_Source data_
━━━━
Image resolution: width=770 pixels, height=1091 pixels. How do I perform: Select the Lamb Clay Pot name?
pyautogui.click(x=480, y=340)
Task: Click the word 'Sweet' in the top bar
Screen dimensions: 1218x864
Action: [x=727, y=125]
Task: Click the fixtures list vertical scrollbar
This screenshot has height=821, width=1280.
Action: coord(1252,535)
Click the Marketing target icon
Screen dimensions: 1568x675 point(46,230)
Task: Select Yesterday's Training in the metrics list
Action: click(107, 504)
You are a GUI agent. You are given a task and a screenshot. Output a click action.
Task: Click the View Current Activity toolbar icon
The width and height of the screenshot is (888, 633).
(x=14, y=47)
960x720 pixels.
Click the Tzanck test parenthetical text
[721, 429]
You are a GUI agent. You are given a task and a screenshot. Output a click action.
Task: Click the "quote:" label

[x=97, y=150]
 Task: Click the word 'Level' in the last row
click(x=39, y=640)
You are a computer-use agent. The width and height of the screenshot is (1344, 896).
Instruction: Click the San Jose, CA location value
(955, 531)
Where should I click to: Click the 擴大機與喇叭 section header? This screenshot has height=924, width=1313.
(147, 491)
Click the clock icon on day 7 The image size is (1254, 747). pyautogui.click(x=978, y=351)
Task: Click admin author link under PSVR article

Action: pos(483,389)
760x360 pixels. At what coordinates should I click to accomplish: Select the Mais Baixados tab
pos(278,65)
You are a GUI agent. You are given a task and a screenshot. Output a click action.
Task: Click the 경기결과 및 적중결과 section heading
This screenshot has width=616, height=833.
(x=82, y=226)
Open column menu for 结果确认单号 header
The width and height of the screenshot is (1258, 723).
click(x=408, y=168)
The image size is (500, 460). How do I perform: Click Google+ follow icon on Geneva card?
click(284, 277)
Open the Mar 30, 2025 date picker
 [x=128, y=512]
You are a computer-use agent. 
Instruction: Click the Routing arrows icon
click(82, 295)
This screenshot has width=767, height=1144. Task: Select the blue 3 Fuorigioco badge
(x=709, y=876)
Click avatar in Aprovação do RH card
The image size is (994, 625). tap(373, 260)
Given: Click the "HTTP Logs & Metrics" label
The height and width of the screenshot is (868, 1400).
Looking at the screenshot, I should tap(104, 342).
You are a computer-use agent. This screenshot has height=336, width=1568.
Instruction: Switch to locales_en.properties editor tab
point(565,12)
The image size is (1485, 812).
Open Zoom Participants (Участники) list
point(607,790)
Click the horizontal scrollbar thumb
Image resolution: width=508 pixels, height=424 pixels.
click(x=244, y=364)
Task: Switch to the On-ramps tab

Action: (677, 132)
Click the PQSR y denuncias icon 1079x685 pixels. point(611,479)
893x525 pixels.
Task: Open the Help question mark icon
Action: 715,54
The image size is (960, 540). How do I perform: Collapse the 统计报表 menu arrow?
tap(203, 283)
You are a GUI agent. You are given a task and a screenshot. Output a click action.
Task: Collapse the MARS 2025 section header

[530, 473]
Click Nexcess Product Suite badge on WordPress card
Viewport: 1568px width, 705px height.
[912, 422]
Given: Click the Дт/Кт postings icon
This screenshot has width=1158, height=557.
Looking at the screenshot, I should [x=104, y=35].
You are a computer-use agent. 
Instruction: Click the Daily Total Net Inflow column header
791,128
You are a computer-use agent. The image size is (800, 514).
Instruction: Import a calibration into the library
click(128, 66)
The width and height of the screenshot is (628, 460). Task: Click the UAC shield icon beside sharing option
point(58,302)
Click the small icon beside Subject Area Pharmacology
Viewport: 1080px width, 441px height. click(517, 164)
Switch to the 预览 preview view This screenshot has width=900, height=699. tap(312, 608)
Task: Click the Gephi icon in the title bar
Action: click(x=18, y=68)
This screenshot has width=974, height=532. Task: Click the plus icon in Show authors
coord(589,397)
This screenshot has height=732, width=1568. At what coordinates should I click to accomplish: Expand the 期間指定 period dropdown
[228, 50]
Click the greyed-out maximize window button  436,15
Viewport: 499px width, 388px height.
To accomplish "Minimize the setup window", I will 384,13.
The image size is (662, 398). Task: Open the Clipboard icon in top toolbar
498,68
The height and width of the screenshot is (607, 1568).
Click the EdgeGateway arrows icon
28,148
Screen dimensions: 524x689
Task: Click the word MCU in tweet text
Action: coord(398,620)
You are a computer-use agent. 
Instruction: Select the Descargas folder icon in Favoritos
━━━━
Switch "computer-use agent" to "desktop assistant" throughout the data above and write out all the lines again, leaving everything else unchanged.

Image resolution: width=770 pixels, height=1091 pixels. How do I perform: Select the Lamb Clay Pot name?
pyautogui.click(x=480, y=340)
Task: Click the word 'Sweet' in the top bar
Screen dimensions: 1218x864
Action: [x=727, y=125]
Task: Click the fixtures list vertical scrollbar
This screenshot has height=821, width=1280.
Action: coord(1252,535)
Click the Marketing target icon
Screen dimensions: 1568x675 point(46,230)
Task: Select Yesterday's Training in the metrics list
Action: click(107, 504)
You are a GUI agent. You are given a task and a screenshot. Output a click action.
Task: Click the View Current Activity toolbar icon
The width and height of the screenshot is (888, 633).
(x=14, y=47)
960x720 pixels.
Click the Tzanck test parenthetical text
[721, 429]
You are a GUI agent. You are given a task and a screenshot. Output a click action.
Task: Click the "quote:" label

[x=97, y=150]
 Task: Click the word 'Level' in the last row
click(x=39, y=640)
You are a desktop assistant. The width and height of the screenshot is (1344, 896).
Instruction: Click the San Jose, CA location value
(955, 531)
Where should I click to: Click the 擴大機與喇叭 section header? This screenshot has height=924, width=1313.
(147, 491)
Click the clock icon on day 7 The image size is (1254, 747). pyautogui.click(x=978, y=351)
Task: Click admin author link under PSVR article

Action: pos(483,389)
760x360 pixels. At what coordinates should I click to accomplish: Select the Mais Baixados tab
pos(278,65)
You are a GUI agent. You are given a task and a screenshot. Output a click action.
Task: Click the 경기결과 및 적중결과 section heading
This screenshot has width=616, height=833.
(x=82, y=226)
Open column menu for 结果确认单号 header
The width and height of the screenshot is (1258, 723).
click(x=408, y=168)
The image size is (500, 460). How do I perform: Click Google+ follow icon on Geneva card?
click(284, 277)
Open the Mar 30, 2025 date picker
 [x=128, y=512]
You are a desktop assistant. 
Instruction: Click the Routing arrows icon
click(82, 295)
This screenshot has width=767, height=1144. Task: Select the blue 3 Fuorigioco badge
(x=709, y=876)
Click avatar in Aprovação do RH card
The image size is (994, 625). tap(373, 260)
Given: Click the "HTTP Logs & Metrics" label
The height and width of the screenshot is (868, 1400).
Looking at the screenshot, I should tap(104, 342).
You are a desktop assistant. This screenshot has height=336, width=1568.
Instruction: Switch to locales_en.properties editor tab
point(565,12)
The image size is (1485, 812).
Open Zoom Participants (Участники) list
point(607,790)
Click the horizontal scrollbar thumb
Image resolution: width=508 pixels, height=424 pixels.
click(x=244, y=364)
Task: Switch to the On-ramps tab

Action: (677, 132)
Click the PQSR y denuncias icon 1079x685 pixels. point(611,479)
893x525 pixels.
Task: Open the Help question mark icon
Action: 715,54
The image size is (960, 540). How do I perform: Collapse the 统计报表 menu arrow?
tap(203, 283)
You are a GUI agent. You are given a task and a screenshot. Output a click action.
Task: Collapse the MARS 2025 section header

[530, 473]
Click Nexcess Product Suite badge on WordPress card
Viewport: 1568px width, 705px height.
[912, 422]
Given: Click the Дт/Кт postings icon
This screenshot has width=1158, height=557.
Looking at the screenshot, I should [x=104, y=35].
You are a desktop assistant. 
Instruction: Click the Daily Total Net Inflow column header
791,128
You are a desktop assistant. The image size is (800, 514).
Instruction: Import a calibration into the library
click(128, 66)
The width and height of the screenshot is (628, 460). Task: Click the UAC shield icon beside sharing option
point(58,302)
Click the small icon beside Subject Area Pharmacology
Viewport: 1080px width, 441px height. click(517, 164)
Switch to the 预览 preview view This screenshot has width=900, height=699. tap(312, 608)
Task: Click the Gephi icon in the title bar
Action: click(x=18, y=68)
This screenshot has width=974, height=532. Task: Click the plus icon in Show authors
coord(589,397)
This screenshot has height=732, width=1568. At what coordinates should I click to accomplish: Expand the 期間指定 period dropdown
[228, 50]
Click the greyed-out maximize window button  436,15
Viewport: 499px width, 388px height.
To accomplish "Minimize the setup window", I will 384,13.
The image size is (662, 398). Task: Open the Clipboard icon in top toolbar
498,68
The height and width of the screenshot is (607, 1568).
Click the EdgeGateway arrows icon
28,148
Screen dimensions: 524x689
Task: Click the word MCU in tweet text
Action: coord(398,620)
You are a desktop assistant. 
Instruction: Select the Descargas folder icon in Favoritos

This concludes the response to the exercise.